The late Richard Rorty saw irony as a state of mind intimately connected with the postmodern worldview—a withdrawal from judgment that nevertheless aims at a kind of consensus, a shared agreement not to judge. The ironic temperament, however, is better understood as a virtue—a disposition aimed at a kind of practical fulfillment and moral success. Venturing a definition of this virtue, I would describe it as a habit of acknowledging the otherness of everything, including oneself. However convinced you are of the rightness of your actions and the truth of your views, look on them as the actions and the views of someone else and rephrase them accordingly. So defined, irony is quite distinct from sarcasm: it is a mode of acceptance rather than a mode of rejection. It also points both ways: through irony, I learn to accept both the other on whom I turn my gaze, and also myself, the one who is gazing. Pace Rorty, irony is not free from judgment: it simply recognizes that the one who judges is also judged, and judged by himself.

The West’s democratic inheritance stems, I would argue, from the habit of forgiveness. To forgive the other is to grant him, in your heart, the freedom to be. It is therefore to acknowledge the individual as sovereign over his life and free to do both right and wrong. A society that makes permanent room for forgiveness therefore tends automatically in a democratic direction, since it is a society in which the voice of the other is heard in all decisions that affect him. Irony—the recognition and acceptance of otherness—amplifies this democratic tendency and also helps thwart the mediocrity and conformity that are the downsides of a democratic culture.

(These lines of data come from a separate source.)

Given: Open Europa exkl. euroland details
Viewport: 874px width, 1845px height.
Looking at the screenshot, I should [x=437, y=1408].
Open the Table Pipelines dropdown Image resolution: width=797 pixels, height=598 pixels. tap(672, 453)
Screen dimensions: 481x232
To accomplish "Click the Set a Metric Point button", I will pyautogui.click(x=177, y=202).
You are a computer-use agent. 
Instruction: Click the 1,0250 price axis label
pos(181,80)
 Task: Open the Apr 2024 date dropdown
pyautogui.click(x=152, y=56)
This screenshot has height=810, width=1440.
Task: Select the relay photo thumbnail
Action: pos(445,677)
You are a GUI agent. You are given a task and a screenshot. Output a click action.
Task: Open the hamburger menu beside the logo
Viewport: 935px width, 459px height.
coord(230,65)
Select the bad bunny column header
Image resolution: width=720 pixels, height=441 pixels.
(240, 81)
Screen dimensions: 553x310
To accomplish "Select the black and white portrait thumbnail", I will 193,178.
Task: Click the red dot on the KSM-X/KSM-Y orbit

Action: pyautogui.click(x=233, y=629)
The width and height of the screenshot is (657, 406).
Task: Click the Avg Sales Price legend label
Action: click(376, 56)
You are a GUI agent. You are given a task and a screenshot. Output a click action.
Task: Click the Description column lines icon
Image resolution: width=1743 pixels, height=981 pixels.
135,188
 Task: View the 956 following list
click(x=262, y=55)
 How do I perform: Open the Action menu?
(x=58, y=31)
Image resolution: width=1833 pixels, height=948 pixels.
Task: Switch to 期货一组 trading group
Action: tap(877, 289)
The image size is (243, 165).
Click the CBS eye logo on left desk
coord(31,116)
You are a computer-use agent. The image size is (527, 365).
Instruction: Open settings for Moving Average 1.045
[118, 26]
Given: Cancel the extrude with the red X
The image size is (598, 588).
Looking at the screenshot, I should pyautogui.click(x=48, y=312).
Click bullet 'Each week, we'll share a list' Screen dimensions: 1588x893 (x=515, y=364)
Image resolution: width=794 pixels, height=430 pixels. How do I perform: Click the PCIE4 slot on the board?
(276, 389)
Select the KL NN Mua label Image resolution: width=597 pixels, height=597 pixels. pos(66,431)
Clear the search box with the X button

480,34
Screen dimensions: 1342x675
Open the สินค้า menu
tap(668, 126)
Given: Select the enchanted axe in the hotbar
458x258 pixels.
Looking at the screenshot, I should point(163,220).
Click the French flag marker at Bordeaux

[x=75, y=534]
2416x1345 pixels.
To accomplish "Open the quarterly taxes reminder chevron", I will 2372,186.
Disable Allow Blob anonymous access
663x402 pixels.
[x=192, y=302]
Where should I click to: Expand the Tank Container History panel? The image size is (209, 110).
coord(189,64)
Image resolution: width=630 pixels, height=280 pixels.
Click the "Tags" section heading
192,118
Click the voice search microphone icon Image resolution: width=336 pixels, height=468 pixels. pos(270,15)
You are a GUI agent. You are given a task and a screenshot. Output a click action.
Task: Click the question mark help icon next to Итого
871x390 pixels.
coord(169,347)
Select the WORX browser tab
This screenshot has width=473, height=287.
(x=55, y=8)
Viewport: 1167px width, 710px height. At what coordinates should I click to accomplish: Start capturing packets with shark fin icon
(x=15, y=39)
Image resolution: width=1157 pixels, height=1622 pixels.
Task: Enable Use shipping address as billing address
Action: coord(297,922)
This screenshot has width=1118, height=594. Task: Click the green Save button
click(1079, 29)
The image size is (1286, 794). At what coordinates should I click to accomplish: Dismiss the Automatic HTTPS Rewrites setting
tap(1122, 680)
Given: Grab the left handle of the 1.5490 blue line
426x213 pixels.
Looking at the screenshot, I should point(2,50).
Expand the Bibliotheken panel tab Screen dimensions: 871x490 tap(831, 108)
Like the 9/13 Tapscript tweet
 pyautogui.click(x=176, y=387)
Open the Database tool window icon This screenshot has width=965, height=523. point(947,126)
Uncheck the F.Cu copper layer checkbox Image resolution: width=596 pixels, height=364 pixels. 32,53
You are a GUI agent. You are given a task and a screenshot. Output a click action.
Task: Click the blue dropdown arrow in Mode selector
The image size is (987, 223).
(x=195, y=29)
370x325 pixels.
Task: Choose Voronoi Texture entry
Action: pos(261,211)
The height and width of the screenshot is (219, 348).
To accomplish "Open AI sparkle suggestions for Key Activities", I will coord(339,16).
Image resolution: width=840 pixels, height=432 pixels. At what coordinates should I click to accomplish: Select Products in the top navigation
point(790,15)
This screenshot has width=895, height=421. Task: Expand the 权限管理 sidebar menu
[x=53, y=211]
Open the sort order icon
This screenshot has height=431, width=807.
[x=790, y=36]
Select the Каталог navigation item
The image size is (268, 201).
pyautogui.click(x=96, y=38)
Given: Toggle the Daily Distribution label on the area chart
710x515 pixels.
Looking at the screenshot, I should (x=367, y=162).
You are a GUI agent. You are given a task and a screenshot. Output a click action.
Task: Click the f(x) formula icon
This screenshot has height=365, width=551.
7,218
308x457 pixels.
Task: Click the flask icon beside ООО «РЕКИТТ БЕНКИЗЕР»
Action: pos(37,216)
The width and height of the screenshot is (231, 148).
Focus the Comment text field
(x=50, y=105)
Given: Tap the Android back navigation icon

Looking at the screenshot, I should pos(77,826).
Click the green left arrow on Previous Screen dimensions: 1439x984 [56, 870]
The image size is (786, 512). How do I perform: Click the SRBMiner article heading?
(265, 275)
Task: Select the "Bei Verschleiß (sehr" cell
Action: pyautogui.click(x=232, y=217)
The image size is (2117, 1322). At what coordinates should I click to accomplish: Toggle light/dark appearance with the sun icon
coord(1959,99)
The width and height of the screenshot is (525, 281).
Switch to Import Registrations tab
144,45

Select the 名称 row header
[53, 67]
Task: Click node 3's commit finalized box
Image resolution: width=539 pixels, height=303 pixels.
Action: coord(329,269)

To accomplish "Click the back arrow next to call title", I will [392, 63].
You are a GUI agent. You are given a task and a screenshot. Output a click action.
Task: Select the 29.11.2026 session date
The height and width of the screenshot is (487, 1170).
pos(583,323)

Forgiveness and irony lie at the heart of our civilization. They are what we have to be most proud of, and our principal means to disarm our enemies. They underlie our conception of citizenship as founded in consent. And they are expressed in our conception of law as a means to resolve conflicts by discovering the just solution to them. It is not often realized that this conception of law has little in common with Muslim sharia, which is regarded as a system of commands issued by God and not capable of, or in need of, further justification.

Forgiveness: Rembrandt's Return of the Prodigal Son (c. 1668-69)
Hermitage, St. Petersburg, Russia/The Bridgeman Art LibraryForgiveness: Rembrandt’s Return of the Prodigal Son (c. 1668–69)

God’s commandments are important to Christians and Jews, too; but they are not seen as sufficient for the good government of human societies. They must be supplemented by another kind of law, responsive to the changing forms of human conflict. The parable of the tribute money makes this transparently clear (“Render to Caesar the things that are Caesar’s, and to God the things that are God’s”), as does the papal doctrine of the two swords—the two forms of law, human and divine, on which good government depends. The law enforced by our courts requires the parties to “submit” only to the secular jurisdiction. It treats each party as a responsible individual, acting freely for himself. This feature of law is particularly vivid in the minds of the English-speaking peoples, whose system of common law consists of freedoms—won by the citizen from the state—that the state must uphold. Sharia consists of obligations imposed by God that the courts must enforce. It is a means to ensure “submission” to the will of God, as revealed in the Koran and the Sunna.

How do these thoughts bear on our current situation? In particular, how does this invocation of deep aspects of our Judeo-Christian heritage help us respond to the threat posed by Islamist terrorism, and how can we achieve the much-needed reconciliation with Islam without which our political inheritance will remain in jeopardy?

Terrorism and Islam have become associated in the popular mind, and in response, well-intentioned commentators urge that there is nothing new in terrorism and nothing about Islam that predisposes its adherents toward the use of it. Wasn’t it the Jacobins of the French Revolution who unleashed the beast? Didn’t terrorism find its political home with the Russian nihilists of the nineteenth century, thereafter to be adopted by radical movements throughout the twentieth?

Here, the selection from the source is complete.